Facebook is no longer just a place for friends, but a pervasive and invasive identity manager. The social network wants to be privy to what we do online, and control who gets that information. Facebook may be where my friends hang out, but it isn’t my friend.
As real threats of invasive surveillance and data privacy violations continue to make citizens uncomfortable, tech companies are increasingly cognizant of maintaining the trust of their users. But it’s hard to take Facebook’s complaints about government surveillance seriously when it’s a far more efficient spy on our lives.
Facebook: A Post Office For Virtual Pen Pals
I moved to San Francisco just over a year ago after spending the previous two decades in Arizona. When I moved, I relied on social networks to keep me updated about what all my friends and family were doing. It made me a little sad that this was how we remained in touch, but I didn’t do much to change it.
In the year since I’ve left Arizona, relationships have deteriorated. The friends I used to see every weekend while we basked in the sunshine have been replaced with digital incarnations of themselves, and most of them live on Facebook. Instead of getting face-to-face updates about who they’re dating, how their kids are growing up, or how challenging work is, I see it on Facebook.
During the two months I spent away from the social network, I found myself missing those friends more than I had in the last year, and craved conversation and attention from them. I texted a few to say hello and that I missed them, and even called one (gasp!) and had an hour-long conversation. I’m embarrassed to admit that it was harder to remember to text my friends than Like their status on Facebook.

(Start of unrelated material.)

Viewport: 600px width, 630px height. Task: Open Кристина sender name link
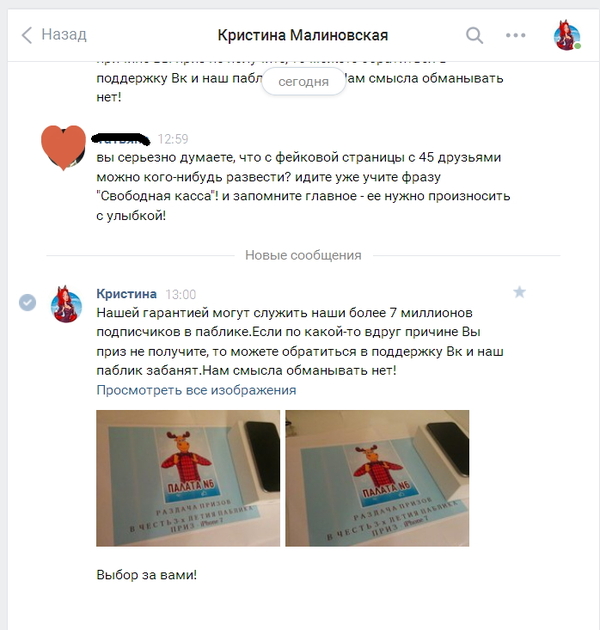pyautogui.click(x=127, y=294)
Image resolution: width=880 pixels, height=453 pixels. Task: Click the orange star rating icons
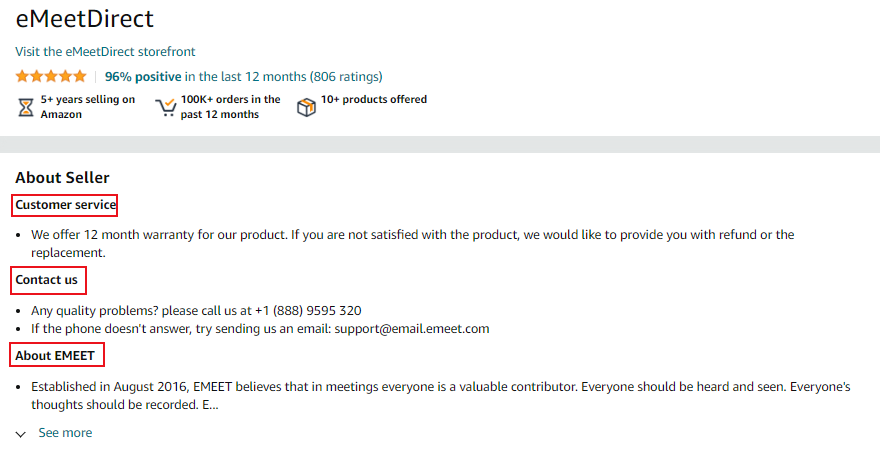51,76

Fear Of Missing Out Is A Real Thing
Since I deleted Facebook, I’ve felt somewhat alone. I suppose that could mean that I’m a terrible friend who has trouble maintaining long distance-relationships because of my selfish nature, or it means that Facebook does indeed strengthen our friendships, whether we want to admit it or not. I’ll concede that a little bit of both are true, and both factors contributed to my loneliness.
Robin Dunbar, British anthropologist and evolutionary psychologist, says, “I suspect that Facebook’s one great contribution has been to slow down that rate of relationship decay by allowing us to keep in touch with friends over long distances.”
So many of the relationships I valued in the past were reduced to Facebook friends after years of liking and commenting on statuses. And I really missed them. I made it my mission to strengthen those friendships by focusing more on the real interaction—calling someone or sending more personal photos in a text message instead of an Instagram post—and building up those relationships that had been reduced to a Like button.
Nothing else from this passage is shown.